Extracted data:
──────
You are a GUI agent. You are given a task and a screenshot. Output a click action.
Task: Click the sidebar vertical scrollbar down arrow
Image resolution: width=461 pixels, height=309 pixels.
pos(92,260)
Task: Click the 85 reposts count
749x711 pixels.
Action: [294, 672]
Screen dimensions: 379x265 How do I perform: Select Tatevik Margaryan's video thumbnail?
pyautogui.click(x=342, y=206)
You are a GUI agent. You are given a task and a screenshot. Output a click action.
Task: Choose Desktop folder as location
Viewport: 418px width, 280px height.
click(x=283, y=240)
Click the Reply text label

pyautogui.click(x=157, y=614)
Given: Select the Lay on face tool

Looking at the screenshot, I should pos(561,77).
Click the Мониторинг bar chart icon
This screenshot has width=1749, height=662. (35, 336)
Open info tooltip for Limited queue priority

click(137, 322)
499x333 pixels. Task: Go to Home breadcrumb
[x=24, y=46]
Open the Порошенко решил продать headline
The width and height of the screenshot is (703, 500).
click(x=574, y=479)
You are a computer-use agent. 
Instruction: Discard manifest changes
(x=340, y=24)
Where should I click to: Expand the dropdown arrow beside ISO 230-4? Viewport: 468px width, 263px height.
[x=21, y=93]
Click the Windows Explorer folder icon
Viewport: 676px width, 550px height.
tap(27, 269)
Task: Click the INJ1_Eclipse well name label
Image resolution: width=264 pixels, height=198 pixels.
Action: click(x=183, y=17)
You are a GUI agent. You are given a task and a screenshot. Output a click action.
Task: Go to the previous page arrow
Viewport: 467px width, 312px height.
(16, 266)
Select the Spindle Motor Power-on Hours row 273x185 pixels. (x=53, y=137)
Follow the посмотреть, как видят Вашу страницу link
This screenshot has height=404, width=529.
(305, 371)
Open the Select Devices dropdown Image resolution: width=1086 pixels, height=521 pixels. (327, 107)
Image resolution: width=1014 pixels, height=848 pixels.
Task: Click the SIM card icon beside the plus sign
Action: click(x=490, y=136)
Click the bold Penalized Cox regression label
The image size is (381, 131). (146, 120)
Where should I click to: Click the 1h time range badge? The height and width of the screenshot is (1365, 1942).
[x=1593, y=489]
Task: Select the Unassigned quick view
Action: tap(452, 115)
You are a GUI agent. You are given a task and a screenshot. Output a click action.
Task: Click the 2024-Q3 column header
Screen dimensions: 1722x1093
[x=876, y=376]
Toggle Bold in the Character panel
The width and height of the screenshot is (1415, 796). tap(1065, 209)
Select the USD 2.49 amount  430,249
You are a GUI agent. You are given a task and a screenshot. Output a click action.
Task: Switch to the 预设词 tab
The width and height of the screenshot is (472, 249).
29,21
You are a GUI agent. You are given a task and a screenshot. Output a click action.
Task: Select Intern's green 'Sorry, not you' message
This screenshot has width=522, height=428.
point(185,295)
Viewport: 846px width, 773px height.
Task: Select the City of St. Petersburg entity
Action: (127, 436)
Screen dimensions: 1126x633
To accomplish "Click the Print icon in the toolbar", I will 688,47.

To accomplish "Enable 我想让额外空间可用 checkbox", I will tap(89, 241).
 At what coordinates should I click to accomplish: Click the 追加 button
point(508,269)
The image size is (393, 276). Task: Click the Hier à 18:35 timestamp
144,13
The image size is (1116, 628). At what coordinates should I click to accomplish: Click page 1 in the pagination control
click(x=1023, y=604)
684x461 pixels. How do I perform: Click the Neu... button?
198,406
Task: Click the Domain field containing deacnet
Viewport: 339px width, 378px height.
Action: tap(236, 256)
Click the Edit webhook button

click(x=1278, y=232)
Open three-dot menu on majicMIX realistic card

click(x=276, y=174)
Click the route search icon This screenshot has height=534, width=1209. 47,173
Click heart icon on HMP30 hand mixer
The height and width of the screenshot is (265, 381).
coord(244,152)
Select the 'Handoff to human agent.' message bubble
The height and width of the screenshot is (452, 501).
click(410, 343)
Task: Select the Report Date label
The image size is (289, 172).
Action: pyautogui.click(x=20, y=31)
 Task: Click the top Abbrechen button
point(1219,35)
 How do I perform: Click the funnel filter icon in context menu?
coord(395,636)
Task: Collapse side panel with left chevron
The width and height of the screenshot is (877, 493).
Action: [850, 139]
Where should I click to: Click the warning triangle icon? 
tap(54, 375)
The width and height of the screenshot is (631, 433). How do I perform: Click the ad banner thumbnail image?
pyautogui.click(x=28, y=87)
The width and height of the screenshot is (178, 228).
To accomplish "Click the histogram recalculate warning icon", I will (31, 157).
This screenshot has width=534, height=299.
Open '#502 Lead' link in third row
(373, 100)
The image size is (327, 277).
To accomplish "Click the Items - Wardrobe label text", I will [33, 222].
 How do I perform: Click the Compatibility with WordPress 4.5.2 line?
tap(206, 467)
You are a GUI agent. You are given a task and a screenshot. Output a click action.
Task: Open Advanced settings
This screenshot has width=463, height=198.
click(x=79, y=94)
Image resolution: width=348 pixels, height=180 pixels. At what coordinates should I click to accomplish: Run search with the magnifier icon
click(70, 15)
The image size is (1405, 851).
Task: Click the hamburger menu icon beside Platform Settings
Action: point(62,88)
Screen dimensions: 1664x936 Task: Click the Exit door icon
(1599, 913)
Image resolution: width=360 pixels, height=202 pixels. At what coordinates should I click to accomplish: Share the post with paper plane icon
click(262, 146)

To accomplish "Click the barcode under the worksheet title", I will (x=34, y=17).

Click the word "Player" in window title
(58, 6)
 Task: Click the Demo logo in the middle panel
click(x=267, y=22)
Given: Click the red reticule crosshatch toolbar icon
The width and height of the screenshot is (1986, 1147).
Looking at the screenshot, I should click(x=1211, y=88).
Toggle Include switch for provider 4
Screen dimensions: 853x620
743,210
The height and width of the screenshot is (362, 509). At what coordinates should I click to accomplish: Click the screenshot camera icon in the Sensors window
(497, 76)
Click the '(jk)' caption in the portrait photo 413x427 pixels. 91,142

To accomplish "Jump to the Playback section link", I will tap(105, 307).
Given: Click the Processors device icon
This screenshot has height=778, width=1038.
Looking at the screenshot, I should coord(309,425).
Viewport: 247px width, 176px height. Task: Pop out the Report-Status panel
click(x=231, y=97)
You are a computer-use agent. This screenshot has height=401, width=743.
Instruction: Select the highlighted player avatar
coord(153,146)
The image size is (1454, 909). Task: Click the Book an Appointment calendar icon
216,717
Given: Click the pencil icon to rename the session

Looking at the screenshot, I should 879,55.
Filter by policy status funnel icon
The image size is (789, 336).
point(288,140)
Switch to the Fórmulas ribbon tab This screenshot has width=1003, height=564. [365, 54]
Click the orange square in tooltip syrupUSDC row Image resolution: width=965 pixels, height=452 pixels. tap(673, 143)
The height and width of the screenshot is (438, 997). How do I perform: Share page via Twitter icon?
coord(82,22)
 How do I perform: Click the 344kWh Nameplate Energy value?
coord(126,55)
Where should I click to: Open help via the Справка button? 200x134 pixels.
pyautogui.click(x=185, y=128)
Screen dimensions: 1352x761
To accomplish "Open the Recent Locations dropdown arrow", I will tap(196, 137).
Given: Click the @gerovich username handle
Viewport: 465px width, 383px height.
──────
What is needed: Reproduce all of the material above line for line, with no changes.

Final answer:
You are a GUI agent. You are given a task and a screenshot. Output a click action.
Task: Click the sidebar vertical scrollbar down arrow
Image resolution: width=461 pixels, height=309 pixels.
pos(92,260)
Task: Click the 85 reposts count
749x711 pixels.
Action: [294, 672]
Screen dimensions: 379x265 How do I perform: Select Tatevik Margaryan's video thumbnail?
pyautogui.click(x=342, y=206)
You are a GUI agent. You are given a task and a screenshot. Output a click action.
Task: Choose Desktop folder as location
Viewport: 418px width, 280px height.
click(x=283, y=240)
Click the Reply text label

pyautogui.click(x=157, y=614)
Given: Select the Lay on face tool

Looking at the screenshot, I should pos(561,77).
Click the Мониторинг bar chart icon
This screenshot has width=1749, height=662. (35, 336)
Open info tooltip for Limited queue priority

click(137, 322)
499x333 pixels. Task: Go to Home breadcrumb
[x=24, y=46]
Open the Порошенко решил продать headline
The width and height of the screenshot is (703, 500).
click(x=574, y=479)
You are a computer-use agent. 
Instruction: Discard manifest changes
(x=340, y=24)
Where should I click to: Expand the dropdown arrow beside ISO 230-4? Viewport: 468px width, 263px height.
[x=21, y=93]
Click the Windows Explorer folder icon
Viewport: 676px width, 550px height.
tap(27, 269)
Task: Click the INJ1_Eclipse well name label
Image resolution: width=264 pixels, height=198 pixels.
Action: click(x=183, y=17)
You are a GUI agent. You are given a task and a screenshot. Output a click action.
Task: Go to the previous page arrow
Viewport: 467px width, 312px height.
(16, 266)
Select the Spindle Motor Power-on Hours row 273x185 pixels. (x=53, y=137)
Follow the посмотреть, как видят Вашу страницу link
This screenshot has height=404, width=529.
(305, 371)
Open the Select Devices dropdown Image resolution: width=1086 pixels, height=521 pixels. (327, 107)
Image resolution: width=1014 pixels, height=848 pixels.
Task: Click the SIM card icon beside the plus sign
Action: click(x=490, y=136)
Click the bold Penalized Cox regression label
The image size is (381, 131). (146, 120)
Where should I click to: Click the 1h time range badge? The height and width of the screenshot is (1365, 1942).
[x=1593, y=489]
Task: Select the Unassigned quick view
Action: tap(452, 115)
You are a GUI agent. You are given a task and a screenshot. Output a click action.
Task: Click the 2024-Q3 column header
Screen dimensions: 1722x1093
[x=876, y=376]
Toggle Bold in the Character panel
The width and height of the screenshot is (1415, 796). tap(1065, 209)
Select the USD 2.49 amount  430,249
You are a GUI agent. You are given a task and a screenshot. Output a click action.
Task: Switch to the 预设词 tab
The width and height of the screenshot is (472, 249).
29,21
You are a GUI agent. You are given a task and a screenshot. Output a click action.
Task: Select Intern's green 'Sorry, not you' message
This screenshot has width=522, height=428.
point(185,295)
Viewport: 846px width, 773px height.
Task: Select the City of St. Petersburg entity
Action: (127, 436)
Screen dimensions: 1126x633
To accomplish "Click the Print icon in the toolbar", I will 688,47.

To accomplish "Enable 我想让额外空间可用 checkbox", I will tap(89, 241).
 At what coordinates should I click to accomplish: Click the 追加 button
point(508,269)
The image size is (393, 276). Task: Click the Hier à 18:35 timestamp
144,13
The image size is (1116, 628). At what coordinates should I click to accomplish: Click page 1 in the pagination control
click(x=1023, y=604)
684x461 pixels. How do I perform: Click the Neu... button?
198,406
Task: Click the Domain field containing deacnet
Viewport: 339px width, 378px height.
Action: tap(236, 256)
Click the Edit webhook button

click(x=1278, y=232)
Open three-dot menu on majicMIX realistic card

click(x=276, y=174)
Click the route search icon This screenshot has height=534, width=1209. 47,173
Click heart icon on HMP30 hand mixer
The height and width of the screenshot is (265, 381).
coord(244,152)
Select the 'Handoff to human agent.' message bubble
The height and width of the screenshot is (452, 501).
click(410, 343)
Task: Select the Report Date label
The image size is (289, 172).
Action: pyautogui.click(x=20, y=31)
 Task: Click the top Abbrechen button
point(1219,35)
 How do I perform: Click the funnel filter icon in context menu?
coord(395,636)
Task: Collapse side panel with left chevron
The width and height of the screenshot is (877, 493).
Action: [850, 139]
Where should I click to: Click the warning triangle icon? 
tap(54, 375)
The width and height of the screenshot is (631, 433). How do I perform: Click the ad banner thumbnail image?
pyautogui.click(x=28, y=87)
The width and height of the screenshot is (178, 228).
To accomplish "Click the histogram recalculate warning icon", I will (31, 157).
This screenshot has width=534, height=299.
Open '#502 Lead' link in third row
(373, 100)
The image size is (327, 277).
To accomplish "Click the Items - Wardrobe label text", I will [33, 222].
 How do I perform: Click the Compatibility with WordPress 4.5.2 line?
tap(206, 467)
You are a GUI agent. You are given a task and a screenshot. Output a click action.
Task: Open Advanced settings
This screenshot has width=463, height=198.
click(x=79, y=94)
Image resolution: width=348 pixels, height=180 pixels. At what coordinates should I click to accomplish: Run search with the magnifier icon
click(70, 15)
The image size is (1405, 851).
Task: Click the hamburger menu icon beside Platform Settings
Action: point(62,88)
Screen dimensions: 1664x936 Task: Click the Exit door icon
(1599, 913)
Image resolution: width=360 pixels, height=202 pixels. At what coordinates should I click to accomplish: Share the post with paper plane icon
click(262, 146)

To accomplish "Click the barcode under the worksheet title", I will (x=34, y=17).

Click the word "Player" in window title
(58, 6)
 Task: Click the Demo logo in the middle panel
click(x=267, y=22)
Given: Click the red reticule crosshatch toolbar icon
The width and height of the screenshot is (1986, 1147).
Looking at the screenshot, I should click(x=1211, y=88).
Toggle Include switch for provider 4
Screen dimensions: 853x620
743,210
The height and width of the screenshot is (362, 509). At what coordinates should I click to accomplish: Click the screenshot camera icon in the Sensors window
(497, 76)
Click the '(jk)' caption in the portrait photo 413x427 pixels. 91,142

To accomplish "Jump to the Playback section link", I will tap(105, 307).
Given: Click the Processors device icon
This screenshot has height=778, width=1038.
Looking at the screenshot, I should coord(309,425).
Viewport: 247px width, 176px height. Task: Pop out the Report-Status panel
click(x=231, y=97)
You are a computer-use agent. This screenshot has height=401, width=743.
Instruction: Select the highlighted player avatar
coord(153,146)
The image size is (1454, 909). Task: Click the Book an Appointment calendar icon
216,717
Given: Click the pencil icon to rename the session

Looking at the screenshot, I should 879,55.
Filter by policy status funnel icon
The image size is (789, 336).
point(288,140)
Switch to the Fórmulas ribbon tab This screenshot has width=1003, height=564. [365, 54]
Click the orange square in tooltip syrupUSDC row Image resolution: width=965 pixels, height=452 pixels. tap(673, 143)
The height and width of the screenshot is (438, 997). How do I perform: Share page via Twitter icon?
coord(82,22)
 How do I perform: Click the 344kWh Nameplate Energy value?
coord(126,55)
Where should I click to: Open help via the Справка button? 200x134 pixels.
pyautogui.click(x=185, y=128)
Screen dimensions: 1352x761
To accomplish "Open the Recent Locations dropdown arrow", I will tap(196, 137).
Given: Click the @gerovich username handle
Viewport: 465px width, 383px height.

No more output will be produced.